When I was in elementary school, I was diagnosed with speech and hearing problems, and “giftedness” (whatever that is). Since it was 1960s in rural Oregon, there weren’t a lot of resources to deal with things like that. I did have speech and hearing therapy and a supply closet by the nurse’s office that was dark and quiet. I was allowed to hide in it when things got to be too much, which was several times a week. Because of family problems, we changed schools a lot.
If I got agitated, teachers often just gave me a big book and let me go somewhere quiet. That was how I got through school. I was good at taking tests. I got A’s on everything except math and PE.
The real diagnosis came in my 40s when I was recognized as autistic by a friend based on a magazine article he’d read. I didn’t even know what autistic was. I pictured someone who didn’t talk except to memorize calendars and phone books. But of course I went to the internet and typed in the words my friend had found, “Asperger’s syndrome,” and poof, there I was in a hundred other people’s life stories.
and from somewhere in my brain I remembered that as a kid I did read phone books…
and made my own system of calendars…
and didn’t talk except in TV dialog…
and rarely to other people…
because they made fun of me for being “weird” and reading phone books.
It was true.
For one little minute, I felt the warm glow of camaraderie, discovery and explanation.
And then the rage took over. I would never “grow out of it” or “get my sh*t together.” I thought I would never truly grow up, get real, get a job, get a life, become “normal” enough to fit somewhere. I mean, here I was, 40-something years old with one failed marriage. I’d dropped out of community college because of fear of people. I had two bankruptcies and experienced depression. I’d self-medicated with alcohol. My life felt like it was always on the edge of disaster. I was overloaded and still magically hoping the “phase” I was going through would wear off someday and a regular, responsible adult would pop out.
Here was the proof that it most likely wouldn’t happen any time soon. That odd force I’d always referred to as “the Glass Hand” was autism. It made my body floppy and slouchy. It held me back when I tried to run. It made me walk with a lurch and talk in funny voices. It made me feel trapped in my body. It made the world too loud, too bright, too leeringly social, and too tormentingly mean. It squeezed my breath out in crowds. It dried my tongue and wiped my mind when speech was necessary. It pinched me and caused me to yell and shriek and lash out when the sensory input got to be too much.
Even when people I loved begged me to be quiet.
It was forever.
The formal diagnosis was my mother’s doing. All her life she’d been wondering what was so odd about her firstborn. “She’s just different, that’s all!” she’d say somewhat defiantly to people who asked, “Um… what’s up with the weird kid?”
So I felt obliged to share the new information with her, help her resolve the mystery. She seized on it. She cranked up phone calls and paperwork, engaged the Department of Human Services.
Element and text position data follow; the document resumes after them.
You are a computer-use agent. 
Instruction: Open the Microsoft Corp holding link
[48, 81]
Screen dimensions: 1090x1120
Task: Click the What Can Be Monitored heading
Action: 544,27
My formal diagnosis was at the hands of a government-appointed psychologist. Mom paid for a second opinion by a private doctor to “make sure” and strengthen the case. Both diagnoses said the same: Asperger’s, anxiety disorder, sensory processing disorder, especially auditory. High IQ, low social skills.
She’s just different, that’s all.
Sometimes I still don’t believe those diagnoses. I think if I just try harder everything will pull together and just work somehow. Then I laugh.
I am in my 40s. I feel reborn. I have new information, I have a new beginning. I can make a meaningful existence for myself. But not by continued attempts to run a neurotypical script in an autistic brain, no matter how heroically executed, no matter how any times I try, try again. A diagnosis is not an excuse for failure. It’s a clue that the person might need a different approach to success.